Mobile subscribers’ satisfaction with large-screen (5¨-plus) smartphones has improved as they have bought more of them, according to highlights from the second installment of the J.D. Power 2015 U.S. Wireless Smartphone Satisfaction Study. Overall satisfaction with large-screen smartphones, moreover, is typically higher than it is for small-screen (4¨ or less) smartphones.
The gap in customer satisfaction with large as opposed to small-screen smartphones widened to 40 points (856 vs. 816), up from 32 in Volume 1 of J.D. Power’s 2015 wireless customer satisfaction study, according to a press release. Performance, features and physical design factors were the criteria where the satisfaction gap was widest.
At the same time customers are paying more for large-screen smartphones, J.D. Power found. The average price paid for a smartphone (excluding free phones) rose to $287 in the second installment of the 2015 survey as compared to $239 in the first.
“Satisfaction is clearly higher among owners of larger smartphones, based on a number of reasons surrounding the physical display size and latest technology capabilities,” commented Kirk Parsons, senior director and technology, media & telecom practice leader at J.D. Power.
“It’s important for the wireless providers that offer these devices to realize that spending on new service rises when subscribers upgrade smartphones. Also, when customers are more satisfied with their smartphone selection, OEMs and carriers can benefit through increased customer loyalty and repurchase intent.”
Other key report takeaways include:
- Among smartphone manufacturers, Apple ranks highest in overall satisfaction across all four tier 1 carriers, including AT&T (840), Sprint (848), T-Mobile (847) and Verizon Wireless (835). Samsung follows closely among customers of AT&T (839), Sprint (845) and Verizon Wireless (831), while HTC ranks second among T-Mobile customers (845);
- The share of customers who own smartphone devices they purchased through an equipment installment plan (EIP) has increased in 2015 Vol. 2 from 2015 Vol. 1 (20% vs. 16%, respectively);
- On average, owners of larger smartphones spend 1.5 hours more per week using their device for such everyday activities as browsing, emailing and listening to/viewing content in comparison with owners of smaller smartphones;
- Nearly one-third (31%) of customers select their phone based on its features, followed by price at 22 percent; operating system at 17 percent; and style/design at 15 percent. Satisfaction is highest among customers who choose their phone based on operating system (864), with 79 percent of these customers saying they “strongly agree” or “somewhat agree” that they feel loyal to the smartphone brand.

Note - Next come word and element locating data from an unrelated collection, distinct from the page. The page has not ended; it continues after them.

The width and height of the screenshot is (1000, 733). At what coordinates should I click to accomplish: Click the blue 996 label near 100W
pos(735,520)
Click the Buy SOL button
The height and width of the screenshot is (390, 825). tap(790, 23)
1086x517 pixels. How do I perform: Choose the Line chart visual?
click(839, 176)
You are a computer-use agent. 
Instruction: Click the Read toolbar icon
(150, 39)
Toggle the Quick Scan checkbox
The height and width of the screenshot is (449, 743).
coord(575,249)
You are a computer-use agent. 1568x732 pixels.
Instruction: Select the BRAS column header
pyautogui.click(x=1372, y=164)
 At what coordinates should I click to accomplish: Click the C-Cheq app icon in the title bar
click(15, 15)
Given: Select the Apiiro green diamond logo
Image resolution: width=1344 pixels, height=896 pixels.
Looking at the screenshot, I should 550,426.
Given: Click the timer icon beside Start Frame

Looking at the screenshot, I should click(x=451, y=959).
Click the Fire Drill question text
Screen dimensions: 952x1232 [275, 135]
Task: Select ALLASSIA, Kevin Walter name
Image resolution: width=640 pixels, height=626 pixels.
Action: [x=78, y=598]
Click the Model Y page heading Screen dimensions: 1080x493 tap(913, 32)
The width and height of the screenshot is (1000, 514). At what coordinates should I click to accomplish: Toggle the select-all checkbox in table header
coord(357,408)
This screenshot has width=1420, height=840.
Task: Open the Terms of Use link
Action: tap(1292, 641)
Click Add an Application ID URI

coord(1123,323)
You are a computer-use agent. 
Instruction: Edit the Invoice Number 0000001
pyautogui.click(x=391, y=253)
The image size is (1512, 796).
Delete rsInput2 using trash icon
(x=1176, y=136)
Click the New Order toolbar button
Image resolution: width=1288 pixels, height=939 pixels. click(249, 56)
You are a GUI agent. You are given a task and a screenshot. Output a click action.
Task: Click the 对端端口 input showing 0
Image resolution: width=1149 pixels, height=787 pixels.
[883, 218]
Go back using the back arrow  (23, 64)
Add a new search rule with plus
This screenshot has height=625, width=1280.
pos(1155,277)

Feature Phone Satisfaction
J.D. Power also released its 2015 U.S. Wireless Traditional Mobile Phone Satisfaction Study on October 15. Highlights from this report include:
- Among traditional mobile phone manufacturers, LG, Motorola and Pantech tie for the highest rank position across tier 1 carriers, with a score of 716 each. Samsung follows with a score of 714;
- Overall satisfaction with traditional phones averages 712 in 2015, a 22-point drop from 2014. Satisfaction with traditional phones is declining as the gap widens between the capabilities of smartphones vs. traditional phones;
- Excluding free phones, the average price of a traditional phone is $57, a slight decline from $59 in 2014. A relatively high proportion of traditional phone customers receive their phones free (40%), while relatively few of these customers purchase phones through equipment installment plans, compared with smartphone customers (10% vs. 20%, respectively);
- Among customers who are highly satisfied with their device’s ease of operation (providing a rating of 9 or 10 on a 10-point scale), 83 percent say they “definitely will” or “probably will” purchase another phone from the same OEM in the future. In comparison, only 44 percent of customers who are much less satisfied with their ease of operation experience (ratings of 1 to 5) say they “definitely will” or “probably will” purchase again from the same OEM.